### Actions to take
**1.** In the Creecor Arakelian dispatch, in what month and year did Arakelian go to Marsovan?
**2.** Continue the Creecor Arakelian dispatch from the point where it stops.

### Document passage
____________

Mr. Terrell to Mr. Olney.

No. 669.]

Sir: I have the honor to inclose a statement of the case of Creecor Arakelian, with a memorandum furnished in July last by the Rev. H. O. Dwight.

The release of the man being accomplished, I did not forward it, but do so now that you may be in possession of this paper, should a demand for indemnity be contemplated.

The pressure upon my time at this juncture of affairs here will, I hope, excuse me from copying.

I have, etc.,

A. W. Terrell.
[Inclosure 1 in No. 669.]

The case of Creecor Arakelian, imprisoned at Marsovan, District of Amasia, Province of Sivas.

Creecor Arakelian is a naturalized citizen of the United States, domiciled at Fresno, Cal., where his father resides. He went to Marsovan in August, 1892, at the wish of his father, to study Armenian literature in Anatolia College, and has been a student in the college since that date. On his arrival at the college he was quite illiterate, being hardly able to write his own name. His progress in study was very slow, owing to a lack of natural aptitude, and in April, 1895, it was decided that he should leave the college this year and return to his home in California. Since that time he has been waiting for a money remittance from his father to pay his traveling expenses.

In June, having received the remittance for which he was waiting, Arakelian prepared to leave for the United States, and took out a Turkish traveling permit for the purpose.

On the 1st of July a prominent man of Marsovan, Garabed Agha Kouyoumijou, was assassinated by members of the Armenian revolutionary party (see accompanying note for details). Upon this the Ottoman authorities arrested all persons living near the scene of the murder and all young men whose antecedents were not well known to the Government. Among the persons thus arrested was Creecor Arakelian. It is denied that his American citizenship has anything to do with the arrest, which is merely a precautionary measure, there being no charge and no ground of suspicion against him save that he is a young man.

There is no taint of seditious connection or conspiracy in this man and no reason why he should not be allowed to carry out his plan of returning to his home in California.

The above statement was orally made to me by Professor Hagofrian, of Marsovan.

____________

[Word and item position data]
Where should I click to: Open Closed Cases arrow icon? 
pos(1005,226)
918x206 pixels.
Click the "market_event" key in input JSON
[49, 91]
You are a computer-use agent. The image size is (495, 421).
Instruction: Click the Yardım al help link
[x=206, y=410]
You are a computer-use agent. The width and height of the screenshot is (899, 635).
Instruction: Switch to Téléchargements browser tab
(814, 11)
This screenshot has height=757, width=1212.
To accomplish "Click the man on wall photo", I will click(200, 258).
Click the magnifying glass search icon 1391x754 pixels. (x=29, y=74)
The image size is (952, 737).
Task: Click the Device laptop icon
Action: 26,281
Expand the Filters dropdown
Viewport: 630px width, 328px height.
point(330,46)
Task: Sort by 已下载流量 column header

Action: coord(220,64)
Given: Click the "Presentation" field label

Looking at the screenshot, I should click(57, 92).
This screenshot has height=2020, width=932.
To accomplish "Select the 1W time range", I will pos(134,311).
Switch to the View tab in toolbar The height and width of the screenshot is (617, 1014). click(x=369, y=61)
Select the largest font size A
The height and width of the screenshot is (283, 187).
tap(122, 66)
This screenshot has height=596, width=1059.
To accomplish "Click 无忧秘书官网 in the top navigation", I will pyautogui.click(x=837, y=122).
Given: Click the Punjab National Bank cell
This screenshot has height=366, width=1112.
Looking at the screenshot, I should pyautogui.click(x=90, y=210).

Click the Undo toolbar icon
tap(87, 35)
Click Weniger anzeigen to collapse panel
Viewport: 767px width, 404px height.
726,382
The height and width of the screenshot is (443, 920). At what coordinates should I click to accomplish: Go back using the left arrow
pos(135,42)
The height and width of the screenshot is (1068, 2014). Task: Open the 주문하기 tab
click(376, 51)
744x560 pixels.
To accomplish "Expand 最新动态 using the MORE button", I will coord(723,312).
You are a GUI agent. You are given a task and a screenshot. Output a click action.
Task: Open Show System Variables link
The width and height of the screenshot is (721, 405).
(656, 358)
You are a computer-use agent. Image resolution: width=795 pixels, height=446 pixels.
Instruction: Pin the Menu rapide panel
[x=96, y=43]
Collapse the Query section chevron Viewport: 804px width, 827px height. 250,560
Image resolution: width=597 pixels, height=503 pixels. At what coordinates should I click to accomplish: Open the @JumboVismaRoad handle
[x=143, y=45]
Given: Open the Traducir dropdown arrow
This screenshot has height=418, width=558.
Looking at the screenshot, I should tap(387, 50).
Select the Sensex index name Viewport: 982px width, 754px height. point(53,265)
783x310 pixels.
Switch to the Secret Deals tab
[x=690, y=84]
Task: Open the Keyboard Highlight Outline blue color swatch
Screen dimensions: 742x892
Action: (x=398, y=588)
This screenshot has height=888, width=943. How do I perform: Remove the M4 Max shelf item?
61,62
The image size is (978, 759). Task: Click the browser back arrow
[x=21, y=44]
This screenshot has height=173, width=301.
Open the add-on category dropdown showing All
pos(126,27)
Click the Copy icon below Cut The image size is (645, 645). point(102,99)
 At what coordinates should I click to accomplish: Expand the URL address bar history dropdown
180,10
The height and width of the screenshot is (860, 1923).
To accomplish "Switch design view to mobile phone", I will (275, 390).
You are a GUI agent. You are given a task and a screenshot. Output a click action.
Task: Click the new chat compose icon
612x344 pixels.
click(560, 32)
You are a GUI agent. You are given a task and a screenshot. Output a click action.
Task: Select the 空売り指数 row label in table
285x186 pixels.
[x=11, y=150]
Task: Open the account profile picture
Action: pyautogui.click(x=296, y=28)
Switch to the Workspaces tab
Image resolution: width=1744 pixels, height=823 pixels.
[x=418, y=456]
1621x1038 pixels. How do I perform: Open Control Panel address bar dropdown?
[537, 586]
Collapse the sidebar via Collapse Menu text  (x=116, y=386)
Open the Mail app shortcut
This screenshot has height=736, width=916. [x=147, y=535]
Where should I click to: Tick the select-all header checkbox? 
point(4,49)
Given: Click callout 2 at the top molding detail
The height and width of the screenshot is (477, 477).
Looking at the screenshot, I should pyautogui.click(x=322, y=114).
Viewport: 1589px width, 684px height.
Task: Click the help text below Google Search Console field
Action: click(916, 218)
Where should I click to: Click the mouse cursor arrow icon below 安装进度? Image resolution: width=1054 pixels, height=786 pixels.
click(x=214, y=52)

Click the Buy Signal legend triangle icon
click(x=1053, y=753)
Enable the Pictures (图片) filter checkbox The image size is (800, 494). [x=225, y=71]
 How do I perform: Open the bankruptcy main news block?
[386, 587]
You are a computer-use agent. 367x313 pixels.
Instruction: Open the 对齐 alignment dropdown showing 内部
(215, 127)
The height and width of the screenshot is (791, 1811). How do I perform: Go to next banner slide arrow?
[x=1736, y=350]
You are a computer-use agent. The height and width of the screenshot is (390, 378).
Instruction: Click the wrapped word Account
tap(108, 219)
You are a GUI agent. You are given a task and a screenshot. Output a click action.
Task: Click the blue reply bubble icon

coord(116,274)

____________

### Results of the tasks
**1.** August 1892

**2.**
H. O. Dwight.

[Page 1300]
[Inclosure 2 in No. 669.]

The recent murder at Marsovan.

Garabed Agha Kouyoumijou is a leading member of the Protestant community at Marsovan. He has rendered himself obnoxious to the Armenian revolutionary party by throwing his influence against their efforts to stir the people to sedition. For this he has been warned that he would be killed, but he has been inclined to make light of the warning. On the 1st of July Garabed Agha went to the Protestant church about 5 o’clock in the morning to attend early morning service, The door was not yet open, and Garabed Agha was waiting in the street by the door when two men came up and engaged him in conversation. While one of these men was talking with him, the other moved around behind him and suddenly struck him in the back with a dirk. Garabed Agha cried out and turned upon his assailant, when the other man plunged a dirk into his abdomen. This blow brought him to the ground, and the assassins continued to stab him until his body was pierced with 15 terrible wounds. The assassins then fled. They had done their work so quickly that no one had come up the street, while the people of the neighboring houses who heard the cries of the victim and looked out of their windows did not realize what was taking place until the men had run away.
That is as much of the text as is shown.